Unfortunately, she also had a talent for growing cancer cells. She took me with her the day the doctor delivered the news. It wasn't his prognosis she cared about; it was mine. I told her that she'd be fine once the mastectomy was over. She beat the five year survival norm by a good margin. Over those years, her kidneys gave out and I'd take her to dialysis on weekends--my stalwart brother taking the rest of the duty. She still ran the house. She still rendered her opinions on whatever topic suited her fancy. And she loved her grandson so much that it almost made me jealous sometimes. Imagine! Him getting the run of the refrigerator when I couldn't go near it without permission when I was his age!

And so, when the news came that the cancer had come back and that it was easier to catalogue where it wasn't growing rather than where it was, my life lost focus. I sleepwalked through that time. I drank through it. Another smart, beautiful, strong-willed woman and the people at Apple helped to see me through it. And, at last, I came to a night when there was no one in that little house but my mother and me. She was sitting up in bed sleeping. Snoring. That snore. BIG. That snore. I had to get used to sleeping without it when I moved out. We talked. She began to cough. She couldn't stop. I got her a basin and thumped her back. The thump wasn't hollow, but full like that of a ripe melon. That's what lung cancer sounds like. She coughed out some fluid and I gave her some morphine and I told her it wasn't time to go yet.

"You did a good job," I said.

"I know."

She knew how I felt about Christian religion and the church and she argued for my and my son's souls. I told her that I couldn't stand the subservience and the language of submission. But neither could she. She could have taught Barack Obama a thing or two about the care and feeding of pastors whose pronouncements from the pulpit might displease. No reverend was ever unsure about what she thought about what was said. Not even her own aunt--a reverend of her own right. And--when the church had finally displeased her and disappointed her enough--she stopped going. Just as I had.

But...

"You've got to submit to something," she said.

She began to nod off.

"Praise Jesus... praise Jesus." Then, that snore again.

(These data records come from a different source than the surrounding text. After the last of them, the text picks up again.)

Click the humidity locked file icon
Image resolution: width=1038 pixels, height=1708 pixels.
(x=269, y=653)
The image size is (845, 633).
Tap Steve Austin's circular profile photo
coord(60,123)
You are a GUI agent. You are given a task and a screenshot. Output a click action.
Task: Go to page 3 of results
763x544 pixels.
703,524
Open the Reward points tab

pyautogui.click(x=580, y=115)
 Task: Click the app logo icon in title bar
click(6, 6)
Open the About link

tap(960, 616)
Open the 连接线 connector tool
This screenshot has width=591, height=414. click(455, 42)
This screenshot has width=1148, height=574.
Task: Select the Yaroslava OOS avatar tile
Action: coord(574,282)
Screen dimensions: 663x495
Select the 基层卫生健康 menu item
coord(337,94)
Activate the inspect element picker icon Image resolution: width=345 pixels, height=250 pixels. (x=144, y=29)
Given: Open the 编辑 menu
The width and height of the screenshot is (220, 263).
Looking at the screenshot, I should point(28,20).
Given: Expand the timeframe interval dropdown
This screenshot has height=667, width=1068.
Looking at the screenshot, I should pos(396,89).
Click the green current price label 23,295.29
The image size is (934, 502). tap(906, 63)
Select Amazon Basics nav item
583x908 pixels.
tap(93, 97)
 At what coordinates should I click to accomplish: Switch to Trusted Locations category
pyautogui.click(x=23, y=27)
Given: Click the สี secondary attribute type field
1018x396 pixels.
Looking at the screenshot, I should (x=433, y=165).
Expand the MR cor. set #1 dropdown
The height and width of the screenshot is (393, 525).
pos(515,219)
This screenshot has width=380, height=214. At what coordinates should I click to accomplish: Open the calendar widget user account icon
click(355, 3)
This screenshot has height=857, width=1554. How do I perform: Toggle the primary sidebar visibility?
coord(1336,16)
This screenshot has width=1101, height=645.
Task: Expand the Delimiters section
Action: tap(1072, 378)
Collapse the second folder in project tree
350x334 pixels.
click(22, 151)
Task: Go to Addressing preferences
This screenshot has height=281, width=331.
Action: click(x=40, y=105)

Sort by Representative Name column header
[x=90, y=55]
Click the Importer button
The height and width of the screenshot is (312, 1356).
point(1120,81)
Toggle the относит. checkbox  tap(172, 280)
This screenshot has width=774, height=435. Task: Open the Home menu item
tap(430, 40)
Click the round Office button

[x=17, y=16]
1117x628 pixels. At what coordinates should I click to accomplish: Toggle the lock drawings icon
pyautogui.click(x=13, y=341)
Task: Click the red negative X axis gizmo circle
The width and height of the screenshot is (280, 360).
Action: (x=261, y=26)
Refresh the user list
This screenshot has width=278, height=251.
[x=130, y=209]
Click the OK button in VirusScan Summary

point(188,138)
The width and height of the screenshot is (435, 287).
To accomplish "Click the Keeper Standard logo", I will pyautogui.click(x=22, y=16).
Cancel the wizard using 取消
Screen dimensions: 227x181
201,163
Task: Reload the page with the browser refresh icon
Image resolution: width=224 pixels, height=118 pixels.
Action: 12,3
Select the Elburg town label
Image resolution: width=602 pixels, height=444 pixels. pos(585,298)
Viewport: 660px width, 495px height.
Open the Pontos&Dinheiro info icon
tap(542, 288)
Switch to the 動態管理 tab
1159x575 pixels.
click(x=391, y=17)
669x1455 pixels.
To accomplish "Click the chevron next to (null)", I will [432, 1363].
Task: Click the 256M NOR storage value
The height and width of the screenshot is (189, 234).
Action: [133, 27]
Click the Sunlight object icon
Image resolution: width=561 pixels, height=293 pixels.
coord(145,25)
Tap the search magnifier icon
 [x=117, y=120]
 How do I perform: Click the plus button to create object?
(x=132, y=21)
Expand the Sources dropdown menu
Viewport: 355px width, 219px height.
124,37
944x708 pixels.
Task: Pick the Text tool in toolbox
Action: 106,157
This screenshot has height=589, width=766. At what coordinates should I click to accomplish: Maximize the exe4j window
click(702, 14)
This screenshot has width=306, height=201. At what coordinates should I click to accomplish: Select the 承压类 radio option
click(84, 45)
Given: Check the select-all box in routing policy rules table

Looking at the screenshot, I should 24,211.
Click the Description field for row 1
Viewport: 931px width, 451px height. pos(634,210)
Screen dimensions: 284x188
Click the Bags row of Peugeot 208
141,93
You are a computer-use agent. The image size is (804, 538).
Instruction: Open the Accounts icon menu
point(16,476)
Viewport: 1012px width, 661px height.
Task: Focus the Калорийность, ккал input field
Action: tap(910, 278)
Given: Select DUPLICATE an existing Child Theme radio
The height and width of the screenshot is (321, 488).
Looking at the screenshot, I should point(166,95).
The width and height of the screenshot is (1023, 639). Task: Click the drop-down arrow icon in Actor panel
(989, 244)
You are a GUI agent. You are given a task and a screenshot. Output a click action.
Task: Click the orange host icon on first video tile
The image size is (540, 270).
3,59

The next day, my mother submitted to the only thing to which she ever really submitted. I still have to look that date up. I can't remember it for the life of me. I don't know that I'll ever be able to do so. But on this Mother's Day, I'm doing my best to emulate her. One of her strictest injunctions--one born of hard experience throughout her life--was "never put your business in the streets." She wasn't much for self-revelation or navel-gazing. The words tug at me even as I look at them. But I am my mother's son. I will speak up in the time I have left. I will tell the truth as best I can. I will take care of those who love me and whom I love. And I'll submit to the same thing she did.

Here's to Sallie Colister Drake. 1927-1990. Artist. Gardener extraordinaire. Wife. Mother. Friend. My soul.

(The image above is the Place of Refuge in Honaunau. She would have loved it here.)